In the case at bar the sentence was for two years upon one indictment, and there is no statement in the record that there was a separate sentence each for one year upon the first and fourth counts of the indictment. In this we think there was no violation of the statute, and the sentence was therefore proper and legal. The appellant may have been sentenced upon one count only for two years. Although for some purposes the different counts in an indictment may be regarded as so far separate as to be in effect two different indictments, yet it is not true necessarily and in all cases. But this record shows a sentence for two years to the state prison, and there is nothing to show the court was without jurisdiction to impose such sentence for the crime of which the defendant was convicted.
It is also objected that the facts charged in either the first or fourth count of the indictment did not constitute any offense under the statute, and that the sentence was therefore without jurisdiction. We are not by any means prepared to adjudge that the indictment did not properly charge an offense in both the first and fourth counts. See Dimmick v.
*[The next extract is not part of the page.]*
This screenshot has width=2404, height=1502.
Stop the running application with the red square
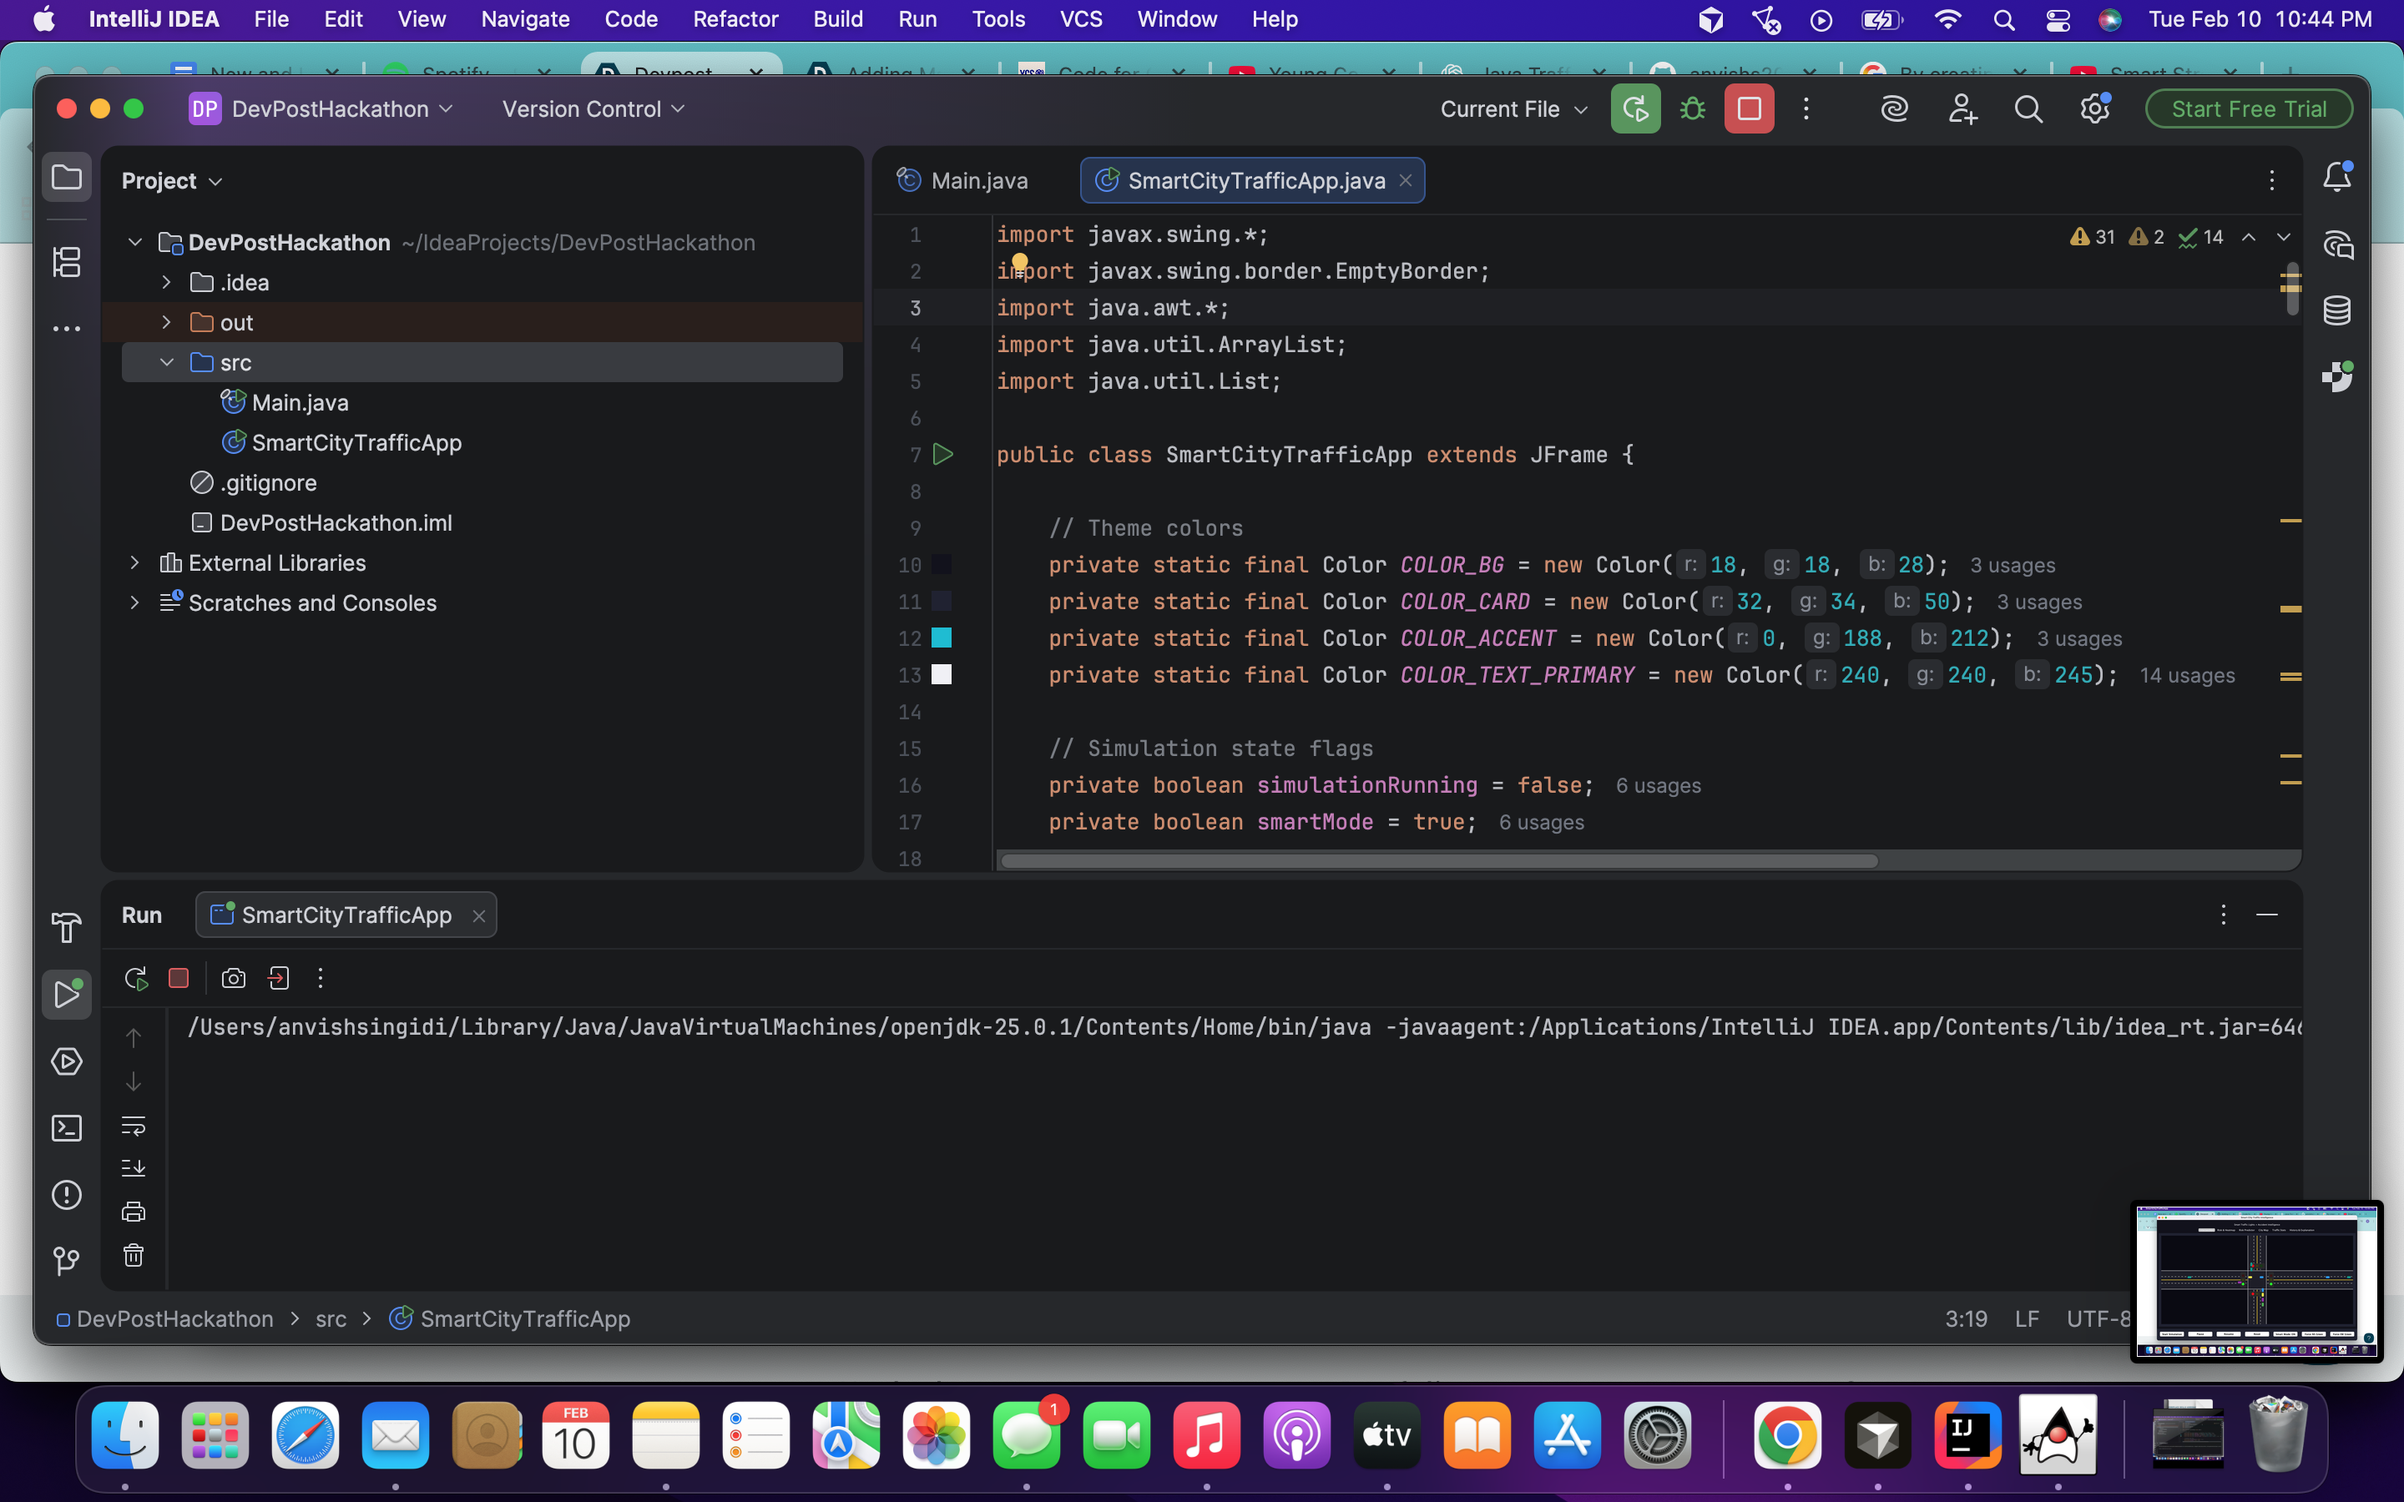tap(1748, 108)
United States, 54 C. C. A. 329, 116 Fed. 825, involving this indictment, where it is set forth. It is not, however, necessary in this case to decide the point, for the indictment charged enough to show the general character of the crime, and that it was within the jurisdiction of the court to try and to punish for the offense sought to be set forth in the indictment. If it erroneously held that the indictment was sufficient to charge the offense, the decision was within the jurisdiction of the court to make, and could not be re-examined on habeas corpus. The writ cannot be made to do the office of a writ of error. Even though there were, thewrefore, a lack of technical precision in the indictment in failing to charge with sufficient certainty and fulness some particular fact, the holding by the trial court that the indictment was sufficient would be simply an error of law, and not one which could be re-examined on habeas corpus. Ex parte Parks, 93 U. S. 18, 23 L. ed. 787; Re Coy, 127 U. S. 731, 32 L. ed. 274, 8 Sup. Ct. Rep. 1263; Re $Eckart, 166 U. S. 481, 41 L. ed. 1085, 17 Sup. Ct. Rep. 638. In the last case it was stated that (page 483, L. ed. p. 1086, Sup. Ct. Rep. p. 638):
'The case is analogous in principle to that of a trial and conviction upon an indictment, the facts averred in which are asserted to be insufficient to constitute an offense against the statute claimed to have been violated. In this class of cases it has been held that a trial court possessing general jurisdiction of the class of offenses within which is embraced the crime sought to be set forth in the indictment is possessed of authority to determine the sufficiency of an indictment, and that, in adjudging it to be valid and sufficient, acts within its jurisdiction, and a conviction and judgment thereunder cannot be questioned on habeas corpus, because of a lack of certainty or other defect in the statement in the indictment of the facts averred to constitute a crime.'
The order refusing the writ was right, and is affirmed.